С той поры, как Сам-Суматоха и Павлинка ушли в партизаны, минул почти год. Сейчас Павлинка заслана в город. Она часто встречает бабусю с козой.

– Бабушка, – остановилась однажды девчушка у канавы. – Почему твоя Катька такой взгляд на меня выставляет? Такой взгляд, будто знает она, животина, чего-то такое...
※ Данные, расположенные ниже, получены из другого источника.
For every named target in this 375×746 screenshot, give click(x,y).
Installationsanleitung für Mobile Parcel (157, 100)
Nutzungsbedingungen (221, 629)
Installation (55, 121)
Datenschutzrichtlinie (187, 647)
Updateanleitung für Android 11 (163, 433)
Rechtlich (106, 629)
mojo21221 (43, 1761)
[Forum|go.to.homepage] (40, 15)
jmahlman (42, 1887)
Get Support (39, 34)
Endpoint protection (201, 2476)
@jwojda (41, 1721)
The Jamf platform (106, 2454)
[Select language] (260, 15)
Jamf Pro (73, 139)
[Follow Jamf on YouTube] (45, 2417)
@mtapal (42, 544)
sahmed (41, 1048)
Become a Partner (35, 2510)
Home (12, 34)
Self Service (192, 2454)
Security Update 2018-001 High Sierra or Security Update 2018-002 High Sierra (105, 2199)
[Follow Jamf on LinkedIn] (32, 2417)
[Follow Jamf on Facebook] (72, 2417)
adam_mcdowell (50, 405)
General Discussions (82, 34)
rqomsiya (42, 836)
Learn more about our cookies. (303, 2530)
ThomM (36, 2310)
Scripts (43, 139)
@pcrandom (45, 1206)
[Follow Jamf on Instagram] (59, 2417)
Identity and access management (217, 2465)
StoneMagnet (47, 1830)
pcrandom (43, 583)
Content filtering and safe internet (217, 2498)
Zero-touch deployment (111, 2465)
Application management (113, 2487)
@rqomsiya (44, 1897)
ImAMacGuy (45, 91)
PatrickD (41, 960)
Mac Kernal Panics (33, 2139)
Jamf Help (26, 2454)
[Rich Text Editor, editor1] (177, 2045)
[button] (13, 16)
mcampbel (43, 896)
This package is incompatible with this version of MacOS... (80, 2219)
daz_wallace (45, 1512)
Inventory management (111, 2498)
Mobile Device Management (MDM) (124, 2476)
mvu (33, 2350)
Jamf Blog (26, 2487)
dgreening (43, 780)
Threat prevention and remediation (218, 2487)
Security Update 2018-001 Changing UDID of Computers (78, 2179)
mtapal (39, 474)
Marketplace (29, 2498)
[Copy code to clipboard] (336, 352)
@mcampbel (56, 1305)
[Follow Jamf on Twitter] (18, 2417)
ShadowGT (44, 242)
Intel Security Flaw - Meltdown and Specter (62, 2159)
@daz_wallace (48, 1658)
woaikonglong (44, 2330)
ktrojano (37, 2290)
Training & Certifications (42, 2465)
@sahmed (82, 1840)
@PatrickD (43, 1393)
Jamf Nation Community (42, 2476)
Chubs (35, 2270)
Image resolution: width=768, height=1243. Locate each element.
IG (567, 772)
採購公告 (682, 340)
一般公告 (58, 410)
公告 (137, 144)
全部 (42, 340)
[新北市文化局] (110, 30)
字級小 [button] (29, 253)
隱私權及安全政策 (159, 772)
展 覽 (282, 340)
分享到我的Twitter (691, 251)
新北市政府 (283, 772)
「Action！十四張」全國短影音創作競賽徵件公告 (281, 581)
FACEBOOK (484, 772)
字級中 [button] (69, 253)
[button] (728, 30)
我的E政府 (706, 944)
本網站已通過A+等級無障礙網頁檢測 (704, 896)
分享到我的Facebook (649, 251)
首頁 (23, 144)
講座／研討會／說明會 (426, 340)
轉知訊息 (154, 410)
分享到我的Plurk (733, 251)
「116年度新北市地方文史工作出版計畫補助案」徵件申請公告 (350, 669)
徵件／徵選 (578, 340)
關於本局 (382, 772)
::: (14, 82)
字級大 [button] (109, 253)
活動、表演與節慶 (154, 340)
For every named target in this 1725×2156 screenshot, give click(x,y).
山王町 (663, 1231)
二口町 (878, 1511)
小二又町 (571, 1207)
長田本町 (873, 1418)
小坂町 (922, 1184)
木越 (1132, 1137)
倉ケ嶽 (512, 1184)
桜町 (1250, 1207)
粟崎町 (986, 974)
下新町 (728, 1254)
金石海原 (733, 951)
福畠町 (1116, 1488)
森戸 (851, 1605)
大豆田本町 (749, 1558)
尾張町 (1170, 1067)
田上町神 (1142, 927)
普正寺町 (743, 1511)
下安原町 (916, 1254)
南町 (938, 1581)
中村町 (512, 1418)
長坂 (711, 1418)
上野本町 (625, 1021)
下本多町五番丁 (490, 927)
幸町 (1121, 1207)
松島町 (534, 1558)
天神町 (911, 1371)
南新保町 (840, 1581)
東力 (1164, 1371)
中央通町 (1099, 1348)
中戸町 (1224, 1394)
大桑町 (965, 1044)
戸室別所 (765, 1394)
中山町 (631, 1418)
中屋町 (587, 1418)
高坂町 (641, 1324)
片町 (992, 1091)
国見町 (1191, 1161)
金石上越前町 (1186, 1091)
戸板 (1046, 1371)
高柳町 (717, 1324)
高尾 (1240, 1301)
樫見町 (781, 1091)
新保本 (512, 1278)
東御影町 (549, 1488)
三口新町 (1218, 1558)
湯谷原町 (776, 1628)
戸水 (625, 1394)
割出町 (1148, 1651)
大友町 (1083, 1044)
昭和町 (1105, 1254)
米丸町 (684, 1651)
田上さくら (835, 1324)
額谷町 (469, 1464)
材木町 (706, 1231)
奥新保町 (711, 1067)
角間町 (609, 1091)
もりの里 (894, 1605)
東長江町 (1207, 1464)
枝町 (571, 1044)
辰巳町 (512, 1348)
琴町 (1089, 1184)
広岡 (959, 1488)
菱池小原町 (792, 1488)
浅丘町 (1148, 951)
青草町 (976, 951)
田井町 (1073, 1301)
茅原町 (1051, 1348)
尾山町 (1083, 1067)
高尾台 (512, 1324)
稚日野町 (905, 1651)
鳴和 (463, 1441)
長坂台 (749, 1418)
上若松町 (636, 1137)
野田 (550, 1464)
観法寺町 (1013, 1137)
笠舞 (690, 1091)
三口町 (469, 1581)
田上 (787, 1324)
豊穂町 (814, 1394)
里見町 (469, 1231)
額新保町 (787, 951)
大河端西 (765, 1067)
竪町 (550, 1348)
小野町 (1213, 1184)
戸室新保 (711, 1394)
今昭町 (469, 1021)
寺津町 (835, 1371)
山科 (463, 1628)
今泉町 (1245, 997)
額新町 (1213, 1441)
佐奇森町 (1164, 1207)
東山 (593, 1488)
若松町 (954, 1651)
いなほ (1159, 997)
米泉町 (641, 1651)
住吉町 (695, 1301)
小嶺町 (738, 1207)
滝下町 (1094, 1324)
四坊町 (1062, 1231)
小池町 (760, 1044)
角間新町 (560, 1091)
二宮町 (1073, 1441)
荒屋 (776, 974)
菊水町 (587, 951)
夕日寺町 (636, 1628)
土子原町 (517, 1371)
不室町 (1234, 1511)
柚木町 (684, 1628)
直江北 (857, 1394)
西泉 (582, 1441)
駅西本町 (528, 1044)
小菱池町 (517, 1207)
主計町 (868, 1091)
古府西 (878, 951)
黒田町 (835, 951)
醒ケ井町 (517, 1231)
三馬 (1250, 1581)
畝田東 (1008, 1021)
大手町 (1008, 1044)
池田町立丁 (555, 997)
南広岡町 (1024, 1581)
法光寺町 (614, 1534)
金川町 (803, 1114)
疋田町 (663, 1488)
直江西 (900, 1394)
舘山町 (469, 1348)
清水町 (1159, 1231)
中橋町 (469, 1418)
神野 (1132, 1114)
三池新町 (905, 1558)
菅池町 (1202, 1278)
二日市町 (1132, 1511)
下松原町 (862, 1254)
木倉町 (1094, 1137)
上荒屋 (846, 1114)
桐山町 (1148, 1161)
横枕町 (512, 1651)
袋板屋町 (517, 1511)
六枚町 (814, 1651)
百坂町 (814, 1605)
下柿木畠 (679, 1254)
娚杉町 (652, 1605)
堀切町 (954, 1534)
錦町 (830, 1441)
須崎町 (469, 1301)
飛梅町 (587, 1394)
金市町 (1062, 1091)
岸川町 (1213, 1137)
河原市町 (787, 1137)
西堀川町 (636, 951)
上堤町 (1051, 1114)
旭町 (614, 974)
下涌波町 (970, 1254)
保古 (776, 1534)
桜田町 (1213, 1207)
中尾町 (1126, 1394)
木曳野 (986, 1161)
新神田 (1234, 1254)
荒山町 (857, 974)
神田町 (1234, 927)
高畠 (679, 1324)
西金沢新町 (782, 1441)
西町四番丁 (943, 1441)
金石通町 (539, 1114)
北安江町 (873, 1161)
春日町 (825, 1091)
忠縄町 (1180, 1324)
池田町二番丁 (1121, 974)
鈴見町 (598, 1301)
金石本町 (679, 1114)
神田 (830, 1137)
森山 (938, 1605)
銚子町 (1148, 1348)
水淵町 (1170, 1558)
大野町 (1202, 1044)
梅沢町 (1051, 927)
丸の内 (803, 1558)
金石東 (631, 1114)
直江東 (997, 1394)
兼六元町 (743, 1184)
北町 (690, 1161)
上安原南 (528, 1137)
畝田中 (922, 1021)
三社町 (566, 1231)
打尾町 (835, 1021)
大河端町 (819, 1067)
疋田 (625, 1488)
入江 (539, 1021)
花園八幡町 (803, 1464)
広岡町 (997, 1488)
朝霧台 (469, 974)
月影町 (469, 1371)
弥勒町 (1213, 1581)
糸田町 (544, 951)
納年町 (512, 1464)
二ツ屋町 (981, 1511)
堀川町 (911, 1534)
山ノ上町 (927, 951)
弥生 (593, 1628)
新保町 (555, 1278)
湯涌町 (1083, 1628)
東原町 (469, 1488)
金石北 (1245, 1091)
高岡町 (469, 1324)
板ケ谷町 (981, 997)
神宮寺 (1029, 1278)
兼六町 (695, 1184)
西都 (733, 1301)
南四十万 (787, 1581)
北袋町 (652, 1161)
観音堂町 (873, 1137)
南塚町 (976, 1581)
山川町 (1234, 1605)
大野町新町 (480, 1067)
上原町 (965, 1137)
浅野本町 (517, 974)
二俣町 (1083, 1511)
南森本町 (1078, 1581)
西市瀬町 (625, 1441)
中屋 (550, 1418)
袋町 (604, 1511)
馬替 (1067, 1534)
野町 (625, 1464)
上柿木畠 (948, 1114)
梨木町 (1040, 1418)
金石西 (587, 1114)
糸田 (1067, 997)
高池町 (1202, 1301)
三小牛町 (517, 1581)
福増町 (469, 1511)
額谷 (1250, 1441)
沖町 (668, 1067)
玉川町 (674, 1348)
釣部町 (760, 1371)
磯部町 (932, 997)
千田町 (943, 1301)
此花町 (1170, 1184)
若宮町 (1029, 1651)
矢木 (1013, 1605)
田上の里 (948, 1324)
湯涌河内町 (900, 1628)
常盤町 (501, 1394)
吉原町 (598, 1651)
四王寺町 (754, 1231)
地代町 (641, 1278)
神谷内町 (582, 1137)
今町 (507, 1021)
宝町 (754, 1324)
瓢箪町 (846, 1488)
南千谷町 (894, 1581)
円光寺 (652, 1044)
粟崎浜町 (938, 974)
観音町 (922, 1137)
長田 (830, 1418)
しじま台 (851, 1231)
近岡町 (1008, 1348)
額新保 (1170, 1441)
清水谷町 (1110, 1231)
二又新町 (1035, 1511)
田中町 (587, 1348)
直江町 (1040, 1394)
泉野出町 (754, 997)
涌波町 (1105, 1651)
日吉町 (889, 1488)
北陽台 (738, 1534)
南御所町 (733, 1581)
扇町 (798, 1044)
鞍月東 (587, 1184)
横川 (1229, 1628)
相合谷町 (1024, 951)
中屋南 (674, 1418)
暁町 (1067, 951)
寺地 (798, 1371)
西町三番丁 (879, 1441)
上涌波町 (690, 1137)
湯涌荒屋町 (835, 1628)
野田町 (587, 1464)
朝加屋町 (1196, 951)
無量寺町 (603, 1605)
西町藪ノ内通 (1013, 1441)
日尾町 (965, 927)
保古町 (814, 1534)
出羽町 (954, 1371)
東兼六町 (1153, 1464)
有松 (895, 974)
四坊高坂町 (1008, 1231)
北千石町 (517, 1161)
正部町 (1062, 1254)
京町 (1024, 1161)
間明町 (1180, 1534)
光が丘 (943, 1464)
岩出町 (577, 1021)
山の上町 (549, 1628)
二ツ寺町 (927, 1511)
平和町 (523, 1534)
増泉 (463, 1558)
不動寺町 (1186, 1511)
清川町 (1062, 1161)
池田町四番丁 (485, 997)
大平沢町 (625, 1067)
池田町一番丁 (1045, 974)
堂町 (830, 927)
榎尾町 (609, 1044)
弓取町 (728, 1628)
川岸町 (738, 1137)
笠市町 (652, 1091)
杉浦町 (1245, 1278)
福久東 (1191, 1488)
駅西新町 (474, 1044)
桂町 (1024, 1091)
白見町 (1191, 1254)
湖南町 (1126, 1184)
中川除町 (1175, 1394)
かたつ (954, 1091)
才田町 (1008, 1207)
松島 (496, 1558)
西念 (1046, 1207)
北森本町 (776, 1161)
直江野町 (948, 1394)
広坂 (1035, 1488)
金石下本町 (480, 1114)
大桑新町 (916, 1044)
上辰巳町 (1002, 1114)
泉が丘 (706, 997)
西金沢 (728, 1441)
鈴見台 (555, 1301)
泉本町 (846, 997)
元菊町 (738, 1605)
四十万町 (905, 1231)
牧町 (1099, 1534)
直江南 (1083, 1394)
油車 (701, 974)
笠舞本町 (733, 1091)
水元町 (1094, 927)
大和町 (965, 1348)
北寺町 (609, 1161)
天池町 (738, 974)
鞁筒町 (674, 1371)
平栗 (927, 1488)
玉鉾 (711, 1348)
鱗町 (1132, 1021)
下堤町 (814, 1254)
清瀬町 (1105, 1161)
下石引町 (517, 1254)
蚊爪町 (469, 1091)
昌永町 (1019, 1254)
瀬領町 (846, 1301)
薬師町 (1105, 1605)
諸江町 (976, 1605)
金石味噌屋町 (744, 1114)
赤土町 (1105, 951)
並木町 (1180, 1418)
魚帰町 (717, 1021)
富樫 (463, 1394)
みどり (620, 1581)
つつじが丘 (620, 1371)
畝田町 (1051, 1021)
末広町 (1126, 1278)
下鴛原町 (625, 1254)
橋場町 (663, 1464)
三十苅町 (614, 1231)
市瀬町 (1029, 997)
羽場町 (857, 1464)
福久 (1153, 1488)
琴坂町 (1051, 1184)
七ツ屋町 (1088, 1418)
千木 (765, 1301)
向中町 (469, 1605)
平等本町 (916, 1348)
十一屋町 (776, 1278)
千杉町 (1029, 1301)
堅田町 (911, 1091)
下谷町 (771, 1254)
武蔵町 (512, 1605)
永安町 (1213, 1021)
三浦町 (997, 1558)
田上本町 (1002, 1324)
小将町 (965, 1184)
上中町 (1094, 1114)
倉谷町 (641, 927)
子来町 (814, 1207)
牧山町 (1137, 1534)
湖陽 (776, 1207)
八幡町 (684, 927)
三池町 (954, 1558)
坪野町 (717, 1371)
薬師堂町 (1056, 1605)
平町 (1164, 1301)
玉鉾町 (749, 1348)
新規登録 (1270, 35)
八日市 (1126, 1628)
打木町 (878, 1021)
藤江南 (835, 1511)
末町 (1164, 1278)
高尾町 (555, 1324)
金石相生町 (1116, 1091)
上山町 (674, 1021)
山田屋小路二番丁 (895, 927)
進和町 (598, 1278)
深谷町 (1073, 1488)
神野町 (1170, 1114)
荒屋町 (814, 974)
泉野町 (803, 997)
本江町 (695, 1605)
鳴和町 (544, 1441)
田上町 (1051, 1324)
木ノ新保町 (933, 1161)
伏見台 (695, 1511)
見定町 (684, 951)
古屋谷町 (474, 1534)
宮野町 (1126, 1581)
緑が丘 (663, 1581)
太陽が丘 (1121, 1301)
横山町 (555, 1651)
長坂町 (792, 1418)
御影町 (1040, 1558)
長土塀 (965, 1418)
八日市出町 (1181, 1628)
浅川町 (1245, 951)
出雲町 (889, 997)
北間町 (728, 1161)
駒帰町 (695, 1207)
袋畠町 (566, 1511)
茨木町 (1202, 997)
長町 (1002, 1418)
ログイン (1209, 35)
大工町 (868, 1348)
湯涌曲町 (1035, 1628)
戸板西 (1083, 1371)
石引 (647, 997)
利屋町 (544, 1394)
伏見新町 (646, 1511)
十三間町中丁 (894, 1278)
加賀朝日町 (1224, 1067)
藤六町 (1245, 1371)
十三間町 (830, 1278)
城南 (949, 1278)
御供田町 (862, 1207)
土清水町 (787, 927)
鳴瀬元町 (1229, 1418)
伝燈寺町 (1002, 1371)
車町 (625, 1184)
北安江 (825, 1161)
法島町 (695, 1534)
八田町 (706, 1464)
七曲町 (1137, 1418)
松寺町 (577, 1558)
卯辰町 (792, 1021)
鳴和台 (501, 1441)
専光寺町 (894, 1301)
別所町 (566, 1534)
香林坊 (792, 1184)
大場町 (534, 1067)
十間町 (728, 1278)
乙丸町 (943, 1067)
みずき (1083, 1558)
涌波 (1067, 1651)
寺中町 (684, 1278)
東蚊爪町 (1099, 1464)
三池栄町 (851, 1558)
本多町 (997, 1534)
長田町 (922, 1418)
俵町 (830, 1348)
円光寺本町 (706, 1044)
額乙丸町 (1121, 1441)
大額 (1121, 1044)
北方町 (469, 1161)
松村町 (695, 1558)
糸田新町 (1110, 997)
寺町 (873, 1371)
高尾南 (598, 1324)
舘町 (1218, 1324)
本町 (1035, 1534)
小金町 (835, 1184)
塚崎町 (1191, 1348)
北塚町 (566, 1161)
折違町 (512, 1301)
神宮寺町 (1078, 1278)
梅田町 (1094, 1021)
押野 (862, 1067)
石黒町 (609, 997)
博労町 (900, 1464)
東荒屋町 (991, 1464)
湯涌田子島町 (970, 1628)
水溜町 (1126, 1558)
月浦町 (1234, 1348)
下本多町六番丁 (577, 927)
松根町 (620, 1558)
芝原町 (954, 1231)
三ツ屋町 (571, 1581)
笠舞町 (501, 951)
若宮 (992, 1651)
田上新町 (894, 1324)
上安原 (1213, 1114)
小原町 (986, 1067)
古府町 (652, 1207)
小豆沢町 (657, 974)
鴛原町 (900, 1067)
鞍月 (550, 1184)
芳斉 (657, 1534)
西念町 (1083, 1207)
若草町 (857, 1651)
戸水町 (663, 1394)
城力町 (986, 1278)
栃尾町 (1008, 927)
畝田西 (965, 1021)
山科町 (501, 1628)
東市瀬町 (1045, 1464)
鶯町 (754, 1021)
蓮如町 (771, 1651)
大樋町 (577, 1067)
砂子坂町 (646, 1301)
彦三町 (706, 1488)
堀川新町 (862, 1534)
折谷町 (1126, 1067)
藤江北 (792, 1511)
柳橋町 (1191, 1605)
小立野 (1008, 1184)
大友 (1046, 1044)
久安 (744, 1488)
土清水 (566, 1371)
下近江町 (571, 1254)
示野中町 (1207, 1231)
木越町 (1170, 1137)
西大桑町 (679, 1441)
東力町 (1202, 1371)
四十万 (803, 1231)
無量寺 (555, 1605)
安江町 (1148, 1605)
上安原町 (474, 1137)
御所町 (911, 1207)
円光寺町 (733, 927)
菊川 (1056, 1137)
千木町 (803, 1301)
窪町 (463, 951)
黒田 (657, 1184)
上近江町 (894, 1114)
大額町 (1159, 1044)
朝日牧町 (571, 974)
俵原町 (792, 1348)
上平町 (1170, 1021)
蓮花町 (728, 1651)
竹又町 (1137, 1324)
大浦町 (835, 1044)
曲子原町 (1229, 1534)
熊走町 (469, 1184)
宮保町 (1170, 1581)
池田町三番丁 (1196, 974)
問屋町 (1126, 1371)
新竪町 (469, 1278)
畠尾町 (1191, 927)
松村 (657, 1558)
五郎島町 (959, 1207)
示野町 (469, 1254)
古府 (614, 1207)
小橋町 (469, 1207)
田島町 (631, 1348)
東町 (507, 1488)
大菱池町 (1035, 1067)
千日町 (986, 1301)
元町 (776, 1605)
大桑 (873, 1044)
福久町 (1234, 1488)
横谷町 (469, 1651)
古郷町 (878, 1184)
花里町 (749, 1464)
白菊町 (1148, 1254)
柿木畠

– Может, и знает, – загадала старуха. – Это правильно ты приметила – самостоятельный взгляд. В мире нет живота ни умней, ни упрямей козы. Всех и всяких зверей циркачи могут выучить, а козу – вот вам хвост! Не желает! Ум ей не позволяет персоной своей помыкать. «Была я козой и козой я останусь. А в балаган – не пойду!»

– Но тебя-то она слушает, по дорожкам водит.

– Может, это ей и заповедано – убогому послужить. Оконтузило ее в прошлом году, пока я в бабоубежище, глупая, сиднем сидела. Как заслышит теперь иропланы – ре-ве-еть!..

– Сирену дает, – засмеялась Павлинка.

– Козель, козель, козель!.. – послышался чей-то ласковый голос.

Павлинка оглянулась и предупредила бабусю:

– Немец!

– Козель, козель, козель!

Бабка заторопилась к козе:

–Чего козель? Ее Катькой зовут... Ты чего заухаживал, заподластивался?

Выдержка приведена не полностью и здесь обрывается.